***** Given text
Friday, March 5, 2010

Oscars 2010: Supporting Actor/Actress

The supporting categories are the ones that are the closest thing to a lock this year. I'll try to keep this brief since my predictions coincide with who I want to see win and there's not much left to say except to sum up some of the other highlights of the year.

Supporting Actor
It is unbelievable to me that Christopher Waltz wasn't really known until this moment in time. I thought maybe he had just done things overseas that I just wasn't aware of, but from his wiki article it seems that he was a German tv actor before this. Now, maybe these shows are like, the Lost of Germany and that's how he came to the attention of Tarantino, but it's still a big leap. I want to say that he's too talented to be mostly a character actor, but I'm not sure that would be a bad thing. Besides, can you really be typecast as a slightly fruity homicidal genius? Only in the Hollywood of my dreams. Either way, the role is perfect and I can't imagine what the movie would have been without his contribution. It takes Daniel Day-Lewis levels of talent to create the layers upon layers of personality that Waltz managed to convey. Evil artistic genius.

I said yesterday that I was impressed with Matt Damon in Invictus. I think mostly that I'm impressed by how much I have enjoyed Damon's career. He manages to be a believable action star, but then plays second fiddle to Clooney and Pitt in Ocean's 11, makes cameos in Kevin Smith movies, jokes around with the likes of Sarah Silverman and Jimmy Kimmel, plays gritty and corrupt in The Departed, etc, etc. And now the inspirational racial tension movie. I think he does well with the material. It could easily be cliche, but from him I find it believable and touching.

He's not really my type, but I'd do him if that's what it took to get a laugh.

Ok, who else do we have...haven't seen Last Station or Lovely Bones, so that just leaves Woody Harrelson. Talk about someone who is typecast with some regularity. I think some of this nomination may have come from surprise that Harrelson has such depth and range. But it's not all surprise - he really is an excellently complex character in a great movie. I think I was less surprised by how good he was than I was by how much this movie was one of my favorite pre-Oscar viewings. In a movie that basically has grief and sadness as its entire plot, he manages to wring out a few moments that made me feel devastated for him. And it's not even that anything that bad is happening to him. He's basically reacting to someone else's awful story at the time, but he's just displaying all of the emotion that he holds in at every other moment in the few seconds it takes to get another beer from the kitchen. Like I said before, it's hard to watch this kind of stuff when you're depressed about other things, and those few seconds were hard.

Supporting Actress
Talk about funny, how about that comedienne Mo'Nique in her first Oscar nomination? Oh, right. Oscars = sad. There's one big monologue towards the end of the movie, and if that were her only screen time in the entire film, I would still say it was totally warranted. I cry at movies, it's no secret to anyone who has sat through one with me, even when it's a multiple-viewings situation. So when I tell you that I still cry during V for Vendetta, even though I've seen it dozens of times, then you should understand how I was during Precious. I had to struggle, during that monologue in particular, not to do a full-out wail in the middle of the theater. But that wasn't her entire scene, and even in the little things she defined that movie for me. Every time I think of the title to the movie, I hear her voice saying it, yelling it, with a cigarette in her hand and a scarf on her head.
**********
***** Supplied material
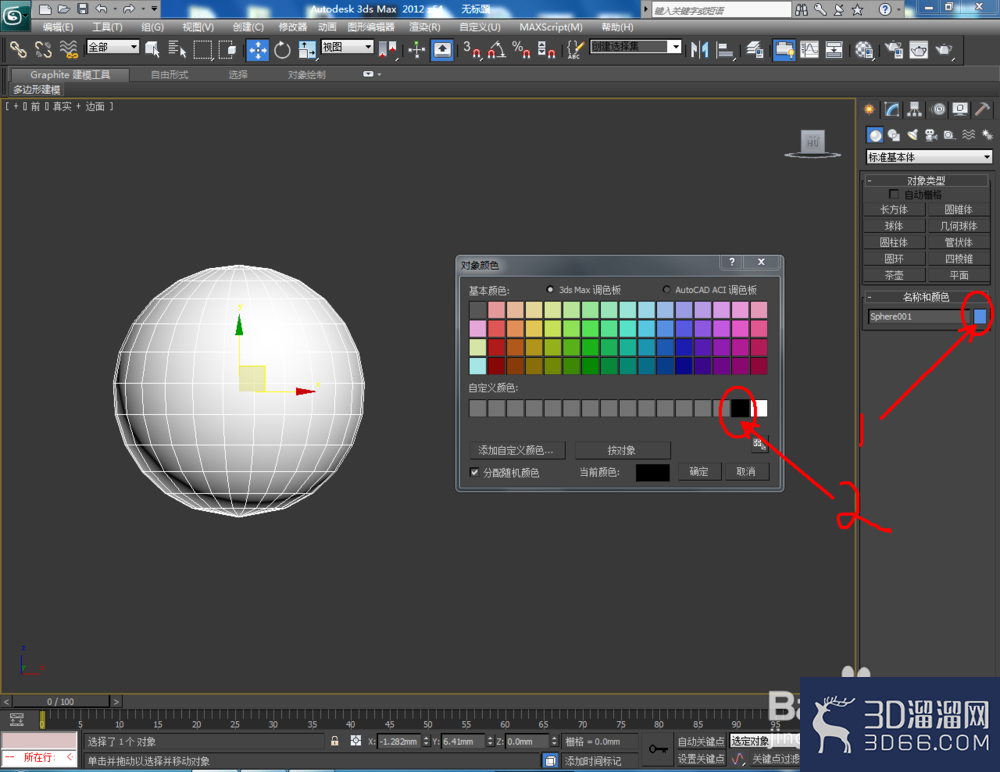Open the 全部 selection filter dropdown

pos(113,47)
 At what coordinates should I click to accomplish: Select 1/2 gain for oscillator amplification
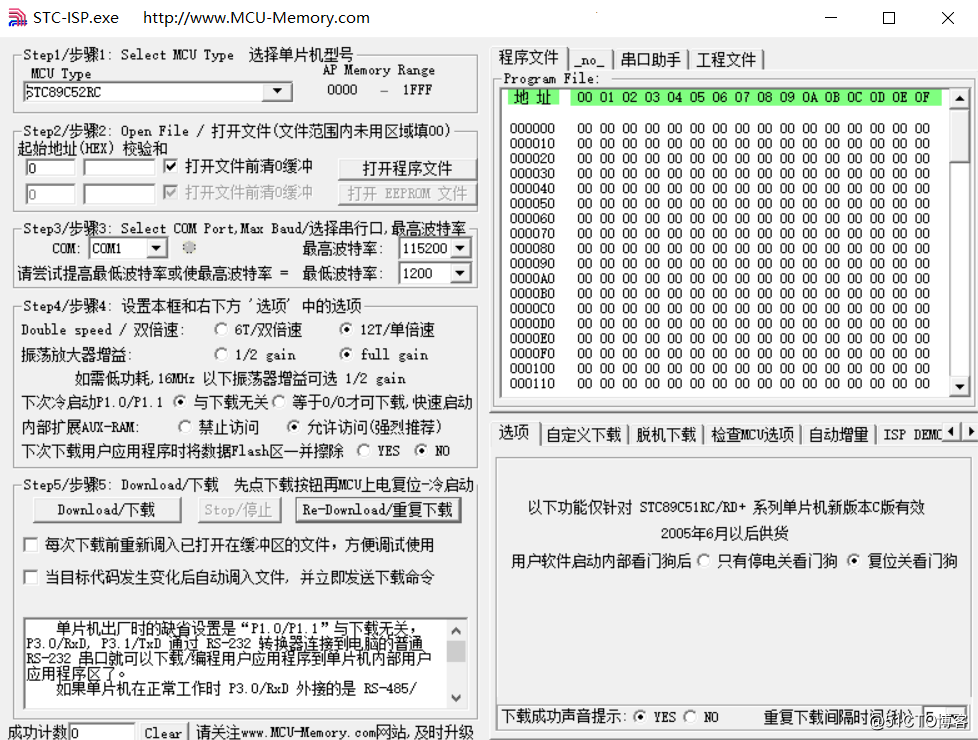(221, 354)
**********
*Tasks to complete:*
**1.** List every film title named in the Oscar supporting-categories post.
**2.** From the Oscar supporting-categories post, extract word for word the part that opens with the words containing "Oscars 2010: Supporting" and closes with "of the year.".
**3.** Continue the Oscar supporting-categories post from its last sentence.

*Exercise answers:*
**1.**
Invictus
Ocean's 11
The Departed
Last Station
Lovely Bones
V for Vendetta
Precious

**2.**
Oscars 2010: Supporting Actor/Actress

The supporting categories are the ones that are the closest thing to a lock this year. I'll try to keep this brief since my predictions coincide with who I want to see win and there's not much left to say except to sum up some of the other highlights of the year.

**3.**
"I'm laughing on the inside because this movie is too goddamned depressing."

Two nominations for the Up in the Air actresses, Vera Farmiga and Anna Kendrick. I adored Vera in The Departed, so I'm happy to see her playing Clooney's female alter-ego in this role. She fools everyone about who she really is, and finding out at the end makes all the memories of her tainted by the hindsight. It's like when you get broken up with in a horrible, nasty way, and it's suddenly impossible to believe that you ever thought they were a decent person. Hopefully I haven't revealed too much so that it taints your own viewing of the film. Ah, who am I kidding, only a couple of people are reading this anyway and they've already seen the movie. So, Kendrick. I'd like to say that I saw her talent coming from a mile away, from the moment she said, "I know, right?" after Mike calls Bella funny in the first Twilight movie. To be honest, I did like her in the movies, but that's easy enough to say when she gets 5 minutes of screen time compared to 46 minutes of Kristen Stewart's twitching eyeballs. Before now I never would have envisioned her for this movie, but I'm happy that she has it. She plays the part of high-strung overachiever very well, but I look forward to seeing what else she might be able to do in the future. A good showing for a first nomination, though.

Could Anna play Bella? Maybe. But Kristen definitely could not have played Natalie. So it worked out for the best.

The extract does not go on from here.